Mills-Mazer’s model takes similar calculations through several levels of minority interests, and concludes that even when ownership is 50/50, the maximum fractional interest discount that should be considered is 30%. Audience questions abounded. For instance, why is there empirical market data that suggests fractional interests trade at discounts of 30% and higher? Aren’t the facts and circumstances of many such holdings much more complicated than the IRS model suggests? Perhaps the most critical question went to U.S. Tax Court Judge James Halpern, who was asked for his thoughts on the model. “Read my decision in Holman v. Commissioner,” he responded (in which FLP provisions permitting the buy-out of LP interests placed a natural cap on marketability discounts). Even more critical: “Would a 99% owner ever be willing to sell at a 30% discount? Not if he can buy out the 1% owner at the equivalent of a 1%-2% discount,” Halpern said.
We’ve invited Mills-Mazer to present his complete fractional interest model and analysis in a future Business Valuation Update. Stay tuned for more analysis and debate…
More bombshells from the ASA-IRS Symposium
Just a few more of the “show-stopping” statements from Symposium speakers:
(Reminder: The views and opinions expressed are those of the presenter and do not necessarily reflect the views and opinions of the IRS.)
- A firm stance on tax-affecting. “I can answer this in a second,” said Miles Friedman, Associate Area Counsel in the IRS Office of Chief Counsel, giving his opinion on the always-debated topic of whether to tax-affect pass-through entities. “The [court] cases say no, the IRS says no,” he said. “Any questions?”
- Expect more Daubert motions. The IRS’s success in excluding the taxpayer’s expert before trial in the recent Boltar decision (see BVWire #103-3) may be just the beginning. “I think you will see more of these [Daubert]motions,” Friedman said, “probably from both sides, hopefully with the effect of improving the overall quality” of expert reports.
- Will enforcement ‘crush’ appraisers? “It’s no secret that the IRS has ongoing problems with valuation,” said Dennis Webb (Primus Valuations), conference organizer. “And they are accumulating tools to deal with appraisers,” such as Sec. 6695A penalties and an increasingly experienced staff. “The enforcement area is getting scarier, and... parts of our profession could be crushed out of existence. It’s time to change our thinking,” Webb said. “We don’t have to overdo tax benefits; they are real.” And without change, “the IRS will prevail.”
- Which appraisers will never get a 6695A penalty? Those who attend professional conferences such as the ASA Symposium. “You care about your craft,” said Peter Crane, IRS Senior Appraiser. In his opinion, “If you follow your professional standards, do your due diligence, follow the commonly accepted methods of your peers, you will never have to worry about penalties.”
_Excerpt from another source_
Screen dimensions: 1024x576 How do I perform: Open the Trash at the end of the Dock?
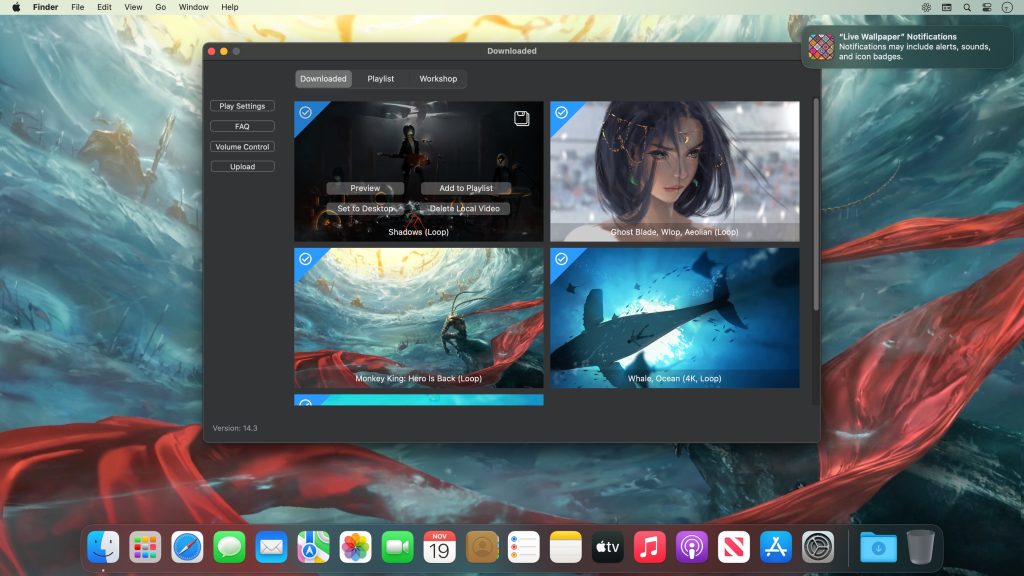pos(919,547)
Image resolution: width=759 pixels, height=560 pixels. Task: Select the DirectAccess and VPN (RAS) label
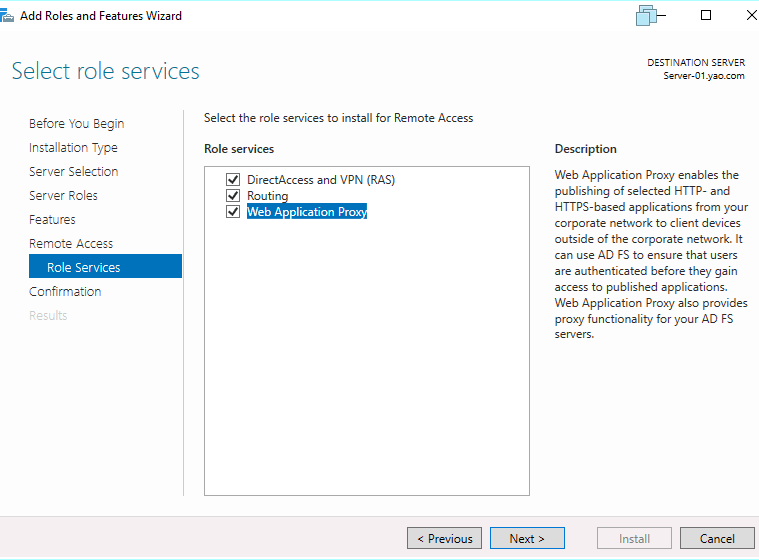point(314,180)
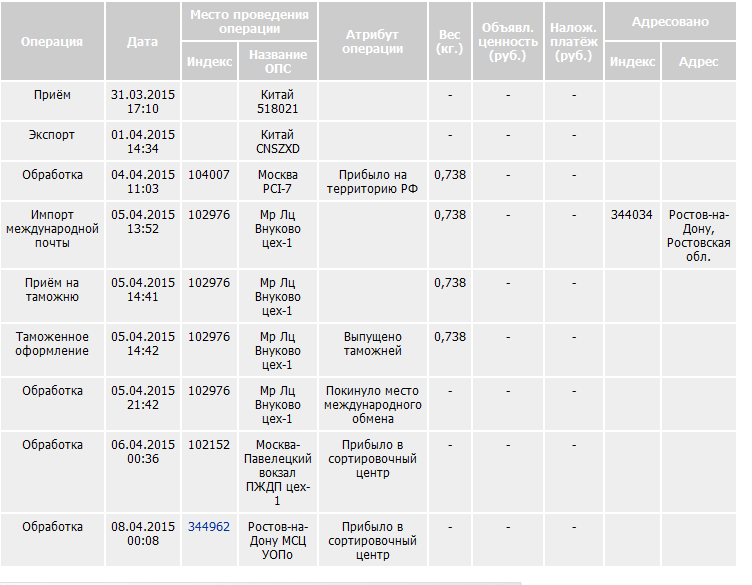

- More guidance on penalties, FLPs. The Service has been promising to issue guidance on Sec. 6695A’s “more likely than not” standard for a while; that is still in the works, and should be final by the end of this year, Crane said. And look for the long-promised update of FLP Appeals Settlement standards “any day now,” according to John Schooler, IRS Appeals Team Manager. BVWire will alert readers the moment both releases appear.
DE Chancery recommends not 1, not 2—
but 3 approaches
Remember our recent report regarding the Delaware Chancery Court’s recommendation in the In re Hanover case to use more than one valuation methodology in business appraisal actions? (See BVWire #98-1) Well, now a new “entire fairness” decision expands on the dicta in Hanover. Even if the DCF is a commonly accepted and perhaps even “generally preferred” valuation methodology, the DE Chancery said, (in an opinion written by Vice Chancellor Chandler, who also wrote Hanover), “it is only reliable when it can be verified by alternative methods…or by real world valuations, including especially, valuations performed by potential third-party buyers,” the court explained:
Thus, it is preferable to take a more robust approach involving multiple techniques—such as a DCF analysis, a comparable transaction analysis…and a comparable companies analysis…to triangulate a value range, as all three methodologies individually have their own limitations.
In this case, the plaintiff’s expert had rejected a comparable companies and comparable transactions analysis, because he said their conclusions were “absurdly low” in comparison to his DCF. The court ended up rejecting his DCF in its entirety, however, because its “outlier” results reinforced the court’s concerns that it lacked credibility; so did its rejection of management projections and protracted growth assumptions. Read the entire digest of S. Muoio & Co., LLC v. Hallmark Entertainment Investments, 2011 WL 863007 (Del. Ch.)(March 9, 2011) in the June 2011 BVUpdate; the court’s decision is currently posted at BVLaw.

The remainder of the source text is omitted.